INFORMATION SUPPLIED:
• • • • • • •
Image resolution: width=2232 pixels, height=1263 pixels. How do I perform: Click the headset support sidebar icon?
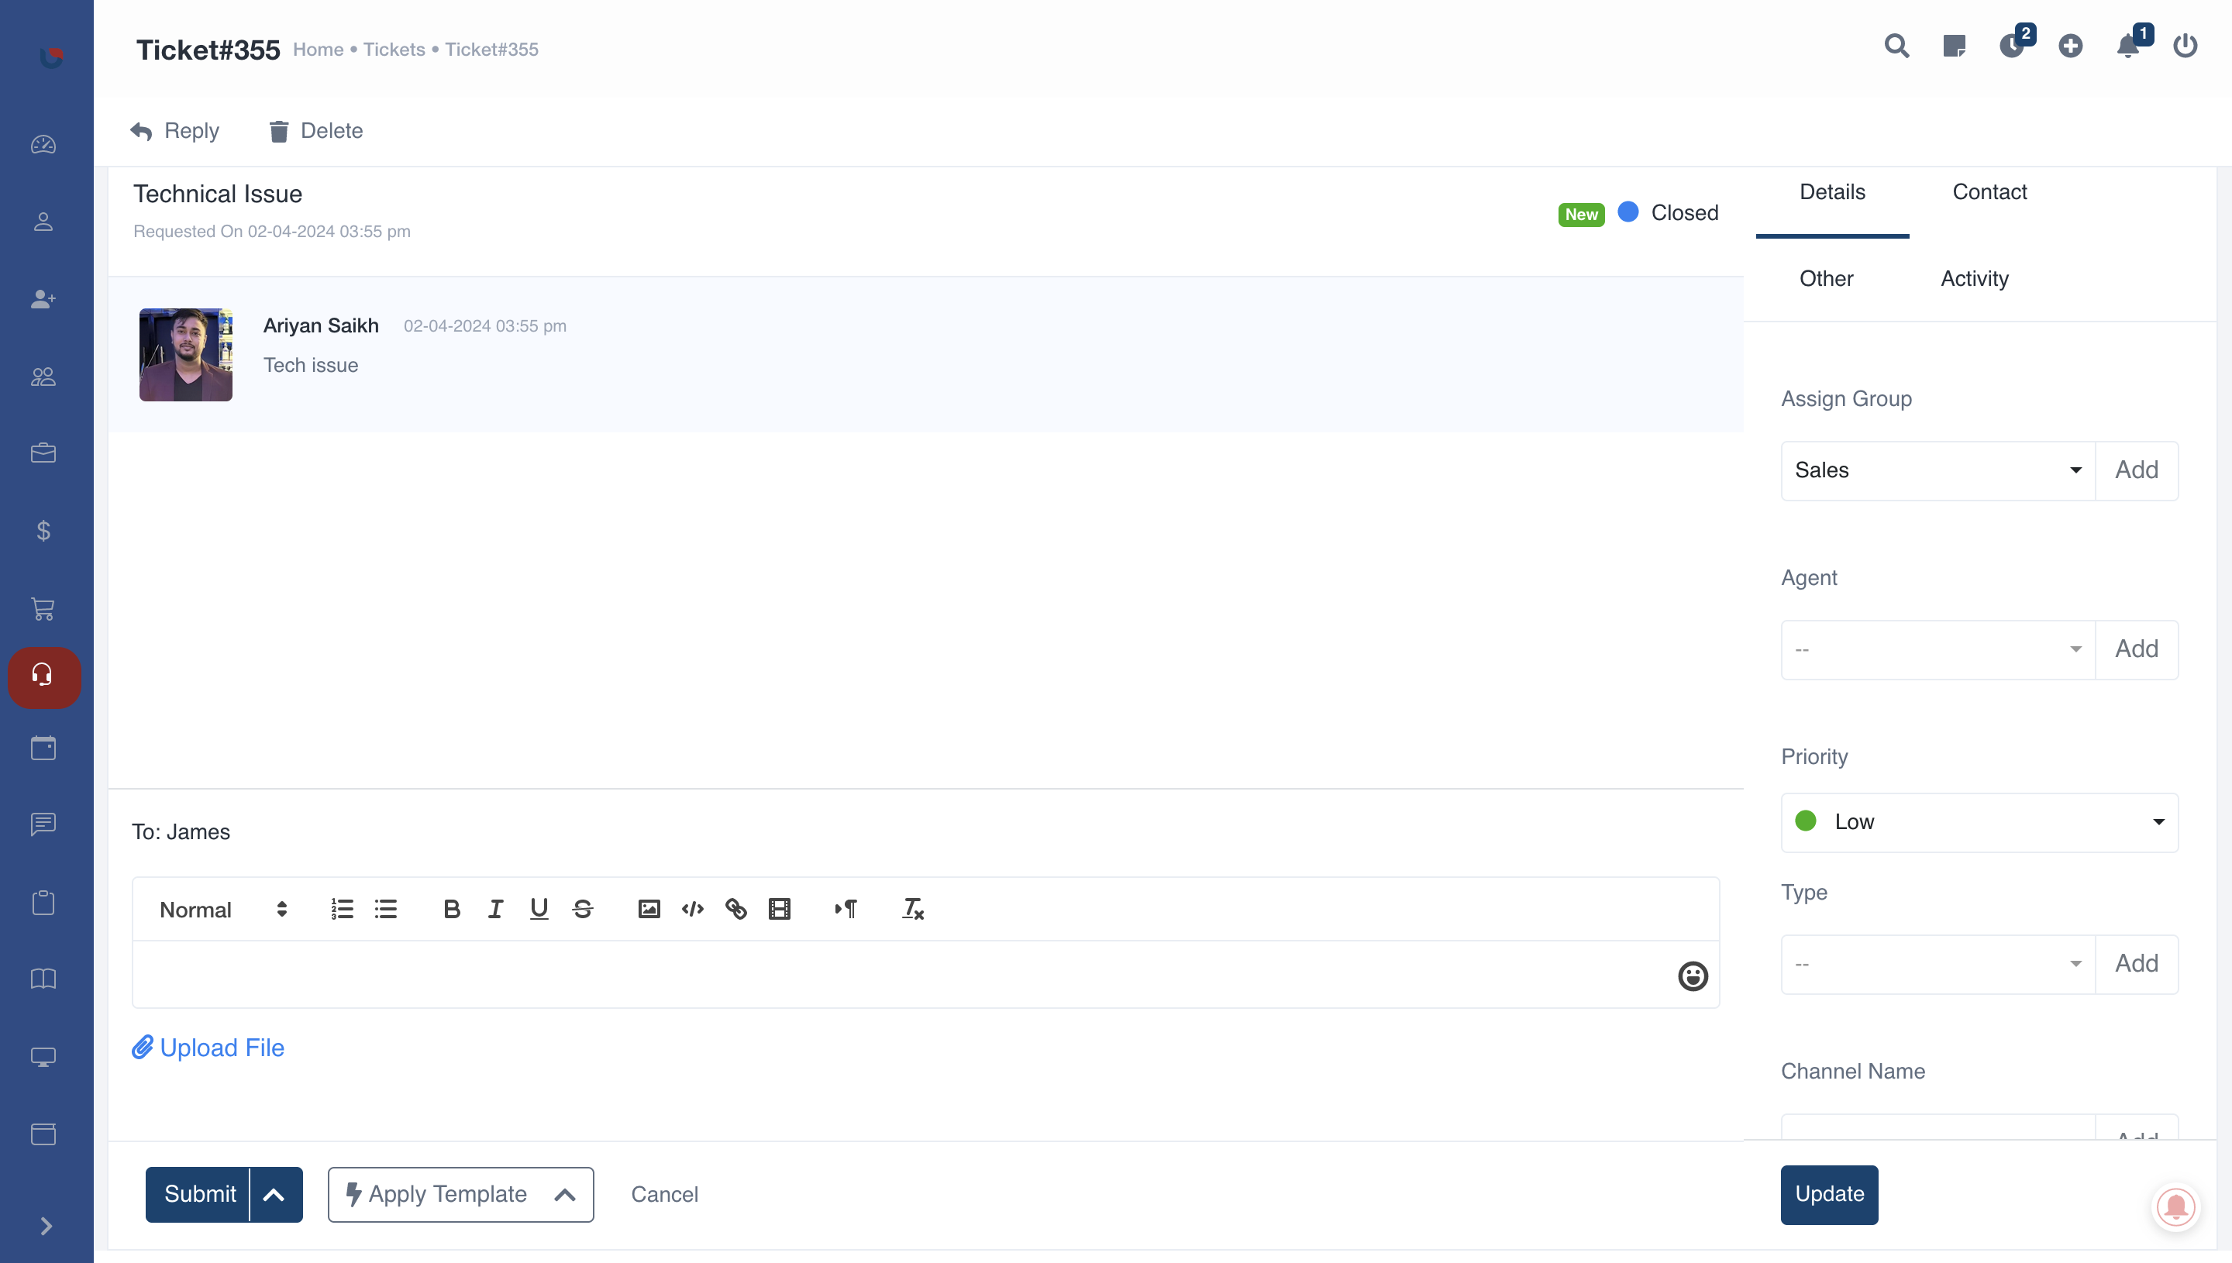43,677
• • • • • • •
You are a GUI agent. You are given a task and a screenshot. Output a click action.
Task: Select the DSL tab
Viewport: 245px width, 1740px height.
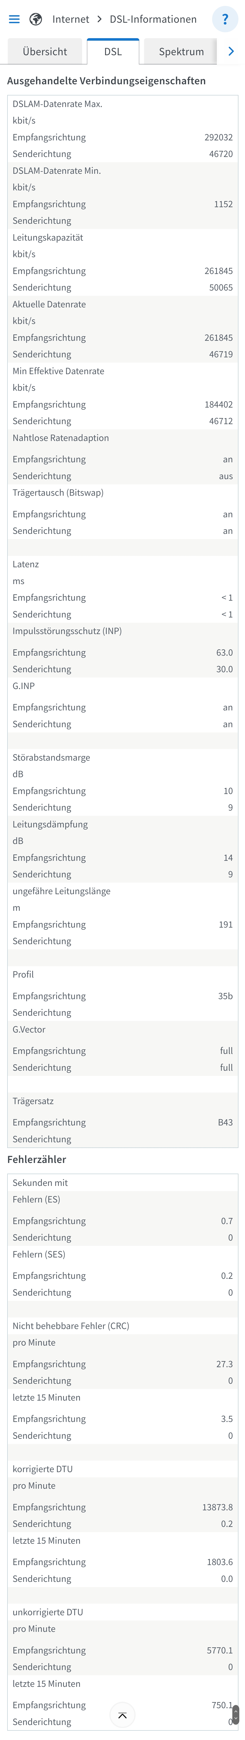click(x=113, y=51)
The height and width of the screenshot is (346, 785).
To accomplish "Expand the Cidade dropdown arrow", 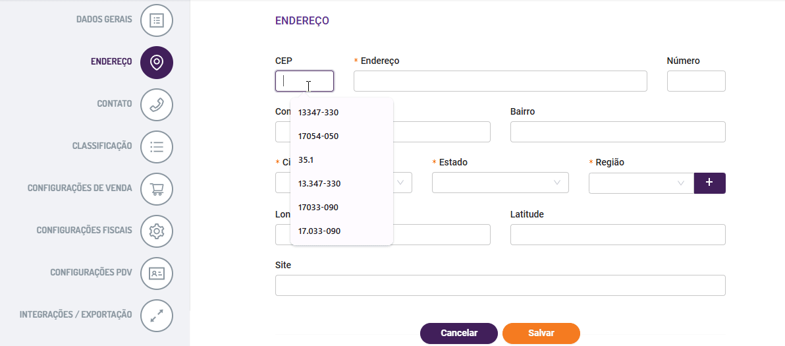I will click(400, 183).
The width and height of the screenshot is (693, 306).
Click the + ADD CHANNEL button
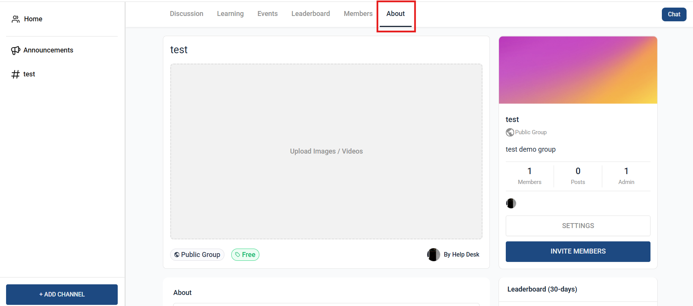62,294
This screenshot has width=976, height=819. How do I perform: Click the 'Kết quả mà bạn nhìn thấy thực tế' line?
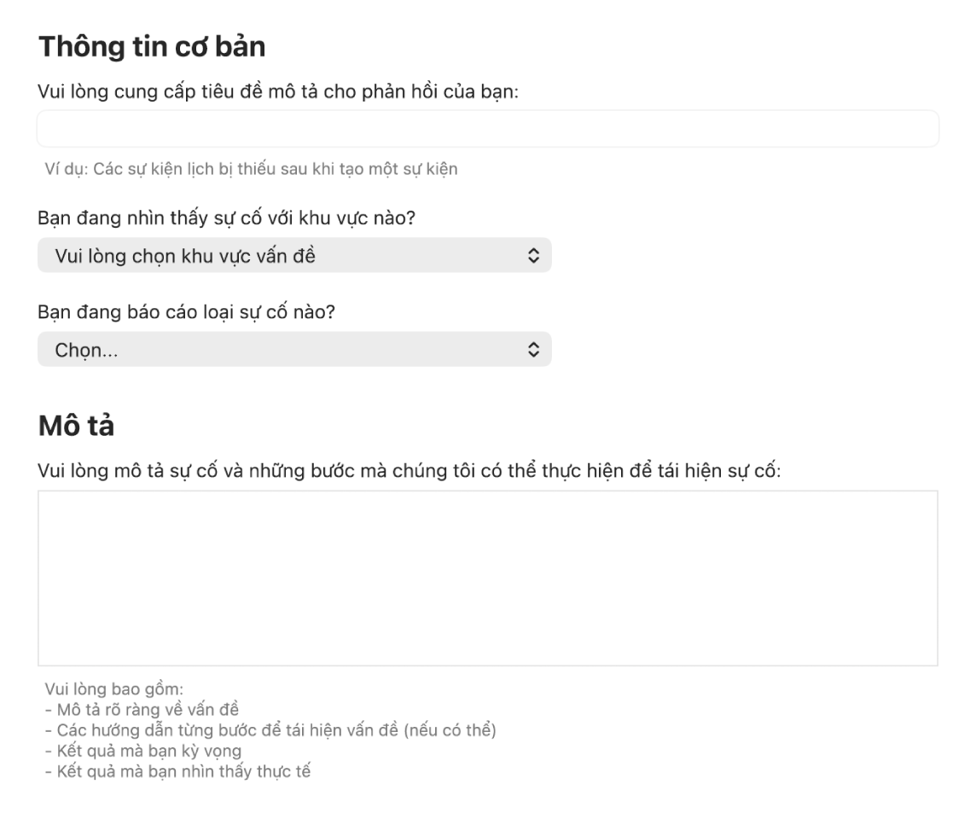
• • • • • • •
WRITTEN PROBLEM: Count the lines in the listing above that contain the word "screenshot". Reply with the number alone.

ANSWER: 4